The Smoking Pogue
I can’t believe how severely the smoking ban is enforced up here in Scotland, where I’ve been playing a gig with The Pogues – and recovering from posing naked with Pete Doherty.
So the Glaswegians seem pretty happy, albeit pissed off about something else – the smoking ban. The ban is simply incredible up here – the enforcement is tougher than you could believe. Certainly compared to Dublin. Back there the fuss has comparatively died away. There are areas divided up into smoking and non-smoking and so on, and there are a lot of blind eyes being turned for the sake of the “auld boys”. And rightly so – it’s all about personal freedom and personal choice, and city air is damaging enough as it is, so you might as well choose your own filter.
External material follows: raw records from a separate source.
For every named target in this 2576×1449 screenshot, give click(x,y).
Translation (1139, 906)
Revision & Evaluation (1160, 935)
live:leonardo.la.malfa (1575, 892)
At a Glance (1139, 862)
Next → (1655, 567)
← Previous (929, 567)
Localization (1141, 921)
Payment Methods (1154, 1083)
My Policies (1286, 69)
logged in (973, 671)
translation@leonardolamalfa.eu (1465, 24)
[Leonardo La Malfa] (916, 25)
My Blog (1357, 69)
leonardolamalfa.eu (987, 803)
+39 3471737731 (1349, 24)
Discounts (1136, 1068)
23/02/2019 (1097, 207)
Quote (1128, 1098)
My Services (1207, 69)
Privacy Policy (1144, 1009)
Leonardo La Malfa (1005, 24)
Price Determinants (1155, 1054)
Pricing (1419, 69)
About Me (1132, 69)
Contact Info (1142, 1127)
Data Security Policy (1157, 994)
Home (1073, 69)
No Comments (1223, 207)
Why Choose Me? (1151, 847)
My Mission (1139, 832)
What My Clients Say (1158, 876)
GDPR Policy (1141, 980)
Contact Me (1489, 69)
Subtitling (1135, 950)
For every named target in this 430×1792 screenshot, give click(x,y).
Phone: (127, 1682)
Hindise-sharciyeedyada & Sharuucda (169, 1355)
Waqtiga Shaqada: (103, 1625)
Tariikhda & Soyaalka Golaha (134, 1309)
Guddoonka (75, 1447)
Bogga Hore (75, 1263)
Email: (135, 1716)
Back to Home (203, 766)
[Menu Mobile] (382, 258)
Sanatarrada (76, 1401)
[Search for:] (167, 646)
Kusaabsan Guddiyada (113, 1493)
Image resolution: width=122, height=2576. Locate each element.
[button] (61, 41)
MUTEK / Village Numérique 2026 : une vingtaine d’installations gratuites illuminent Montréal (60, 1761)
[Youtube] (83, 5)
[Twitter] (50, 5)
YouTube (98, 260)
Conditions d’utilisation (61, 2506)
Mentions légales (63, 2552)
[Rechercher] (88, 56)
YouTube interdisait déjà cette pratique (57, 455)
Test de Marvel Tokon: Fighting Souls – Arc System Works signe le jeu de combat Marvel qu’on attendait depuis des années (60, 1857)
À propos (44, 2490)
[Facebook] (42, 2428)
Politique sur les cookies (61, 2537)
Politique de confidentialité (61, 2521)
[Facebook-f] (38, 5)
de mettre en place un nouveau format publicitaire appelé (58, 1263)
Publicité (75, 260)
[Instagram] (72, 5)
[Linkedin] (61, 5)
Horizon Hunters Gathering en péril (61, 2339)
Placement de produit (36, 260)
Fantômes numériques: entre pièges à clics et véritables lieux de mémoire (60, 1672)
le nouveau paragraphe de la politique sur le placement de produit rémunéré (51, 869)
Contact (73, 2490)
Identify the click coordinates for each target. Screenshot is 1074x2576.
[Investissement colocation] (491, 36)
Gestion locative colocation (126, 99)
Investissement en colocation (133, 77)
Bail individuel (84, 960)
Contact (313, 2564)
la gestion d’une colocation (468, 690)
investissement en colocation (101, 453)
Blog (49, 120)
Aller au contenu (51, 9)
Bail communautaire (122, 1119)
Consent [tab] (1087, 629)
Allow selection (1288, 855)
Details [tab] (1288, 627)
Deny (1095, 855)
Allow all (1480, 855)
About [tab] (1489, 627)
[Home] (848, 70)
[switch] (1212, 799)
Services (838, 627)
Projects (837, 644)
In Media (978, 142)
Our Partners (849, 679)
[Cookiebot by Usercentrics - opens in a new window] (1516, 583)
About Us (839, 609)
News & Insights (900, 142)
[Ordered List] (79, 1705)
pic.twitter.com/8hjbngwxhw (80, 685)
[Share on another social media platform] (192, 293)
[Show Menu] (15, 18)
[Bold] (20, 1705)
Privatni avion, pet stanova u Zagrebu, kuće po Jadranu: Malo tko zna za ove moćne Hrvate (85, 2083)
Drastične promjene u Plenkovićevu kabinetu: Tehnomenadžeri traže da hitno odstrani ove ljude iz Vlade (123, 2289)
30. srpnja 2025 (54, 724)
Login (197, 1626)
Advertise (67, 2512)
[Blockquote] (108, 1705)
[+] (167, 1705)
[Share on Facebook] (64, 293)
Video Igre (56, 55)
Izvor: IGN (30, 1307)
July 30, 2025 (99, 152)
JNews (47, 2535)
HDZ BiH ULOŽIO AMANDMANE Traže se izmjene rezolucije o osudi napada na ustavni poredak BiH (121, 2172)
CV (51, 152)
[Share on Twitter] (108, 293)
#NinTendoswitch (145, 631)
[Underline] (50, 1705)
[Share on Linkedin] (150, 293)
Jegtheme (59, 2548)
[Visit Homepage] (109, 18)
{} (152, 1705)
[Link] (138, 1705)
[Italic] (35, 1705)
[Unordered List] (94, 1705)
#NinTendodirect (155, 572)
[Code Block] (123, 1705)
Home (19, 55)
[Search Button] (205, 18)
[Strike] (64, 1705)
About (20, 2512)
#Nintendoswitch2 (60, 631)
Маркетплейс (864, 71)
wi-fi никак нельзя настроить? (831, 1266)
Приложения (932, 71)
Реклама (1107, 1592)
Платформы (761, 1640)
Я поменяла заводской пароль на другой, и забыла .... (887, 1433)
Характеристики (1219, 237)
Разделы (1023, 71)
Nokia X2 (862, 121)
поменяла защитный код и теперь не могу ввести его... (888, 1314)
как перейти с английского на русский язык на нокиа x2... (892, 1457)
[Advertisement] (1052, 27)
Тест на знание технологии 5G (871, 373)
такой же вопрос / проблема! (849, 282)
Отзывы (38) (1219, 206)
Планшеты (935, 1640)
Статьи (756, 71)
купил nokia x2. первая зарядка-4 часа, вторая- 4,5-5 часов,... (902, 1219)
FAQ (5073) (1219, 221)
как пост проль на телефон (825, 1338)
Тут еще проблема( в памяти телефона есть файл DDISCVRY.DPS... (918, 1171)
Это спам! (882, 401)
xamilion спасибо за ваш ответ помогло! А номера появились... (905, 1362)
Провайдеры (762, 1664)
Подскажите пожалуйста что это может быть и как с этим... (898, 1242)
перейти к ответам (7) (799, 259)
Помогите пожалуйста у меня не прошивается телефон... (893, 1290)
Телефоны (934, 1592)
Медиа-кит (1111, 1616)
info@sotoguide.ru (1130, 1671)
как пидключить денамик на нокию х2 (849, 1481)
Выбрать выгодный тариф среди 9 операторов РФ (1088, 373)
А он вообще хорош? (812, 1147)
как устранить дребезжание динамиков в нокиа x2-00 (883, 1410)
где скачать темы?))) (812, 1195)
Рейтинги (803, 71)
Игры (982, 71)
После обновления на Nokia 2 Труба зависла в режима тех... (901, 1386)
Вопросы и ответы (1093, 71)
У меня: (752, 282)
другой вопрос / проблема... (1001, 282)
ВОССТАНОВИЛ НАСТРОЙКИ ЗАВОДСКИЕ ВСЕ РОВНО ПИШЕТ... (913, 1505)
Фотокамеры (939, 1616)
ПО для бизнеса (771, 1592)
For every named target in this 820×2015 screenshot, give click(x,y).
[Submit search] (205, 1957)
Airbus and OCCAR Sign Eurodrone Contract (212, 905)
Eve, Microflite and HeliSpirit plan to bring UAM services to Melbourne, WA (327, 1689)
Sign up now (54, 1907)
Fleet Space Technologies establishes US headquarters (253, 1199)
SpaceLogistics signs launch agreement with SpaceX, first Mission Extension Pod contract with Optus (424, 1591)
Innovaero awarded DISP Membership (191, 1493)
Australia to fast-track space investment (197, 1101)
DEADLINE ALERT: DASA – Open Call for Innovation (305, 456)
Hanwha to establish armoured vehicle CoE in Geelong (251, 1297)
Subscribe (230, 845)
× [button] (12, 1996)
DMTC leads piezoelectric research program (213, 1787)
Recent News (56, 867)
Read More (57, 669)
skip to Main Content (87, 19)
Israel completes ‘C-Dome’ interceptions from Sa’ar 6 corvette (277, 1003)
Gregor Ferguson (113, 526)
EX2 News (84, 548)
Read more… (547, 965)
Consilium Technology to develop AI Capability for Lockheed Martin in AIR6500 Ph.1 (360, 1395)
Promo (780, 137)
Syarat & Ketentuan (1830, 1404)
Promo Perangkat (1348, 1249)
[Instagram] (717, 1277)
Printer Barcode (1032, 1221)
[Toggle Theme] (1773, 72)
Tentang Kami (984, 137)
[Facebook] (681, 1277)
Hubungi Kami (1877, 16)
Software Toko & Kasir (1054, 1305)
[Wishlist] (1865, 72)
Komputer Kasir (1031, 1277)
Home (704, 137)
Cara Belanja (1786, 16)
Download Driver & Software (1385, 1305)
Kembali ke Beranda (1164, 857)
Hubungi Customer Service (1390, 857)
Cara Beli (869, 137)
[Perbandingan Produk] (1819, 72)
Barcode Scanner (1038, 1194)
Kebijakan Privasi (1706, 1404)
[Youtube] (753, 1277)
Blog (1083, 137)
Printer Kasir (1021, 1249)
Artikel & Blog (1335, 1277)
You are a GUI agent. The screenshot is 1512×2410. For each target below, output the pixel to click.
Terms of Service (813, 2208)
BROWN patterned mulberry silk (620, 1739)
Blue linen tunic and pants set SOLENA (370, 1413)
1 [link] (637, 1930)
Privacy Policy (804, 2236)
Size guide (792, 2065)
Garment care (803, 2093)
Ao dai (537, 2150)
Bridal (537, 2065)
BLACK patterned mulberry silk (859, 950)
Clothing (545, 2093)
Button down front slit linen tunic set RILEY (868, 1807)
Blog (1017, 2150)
But in Glasgow the police really go for the ban in strength. Some of us were smoking onstage on account it being part of our time-honoured performance, as it were, but the audience was clearly feeling the eyes of the ban upon them. It was tangible. The moment we left the stage for good, the crowd dashed outside purely to smoke. And it’s not as if the Scots were pressurised into the ban in the first place. I think it’s that tough, gutsy Scottish will-power thing – “We can jump about pissed to Irish rock and roll music AND we can do it without smoking!”
A Scottish will-power thing, or a Scottish lung cancer thing. Semantics. Well Shane, if it comes down to it, you can probably get stage-smoking fine-avoidance tips from Robbie Williams. Maybe the two of ‘em and Joe Jackson should do an anti-ban charity trio?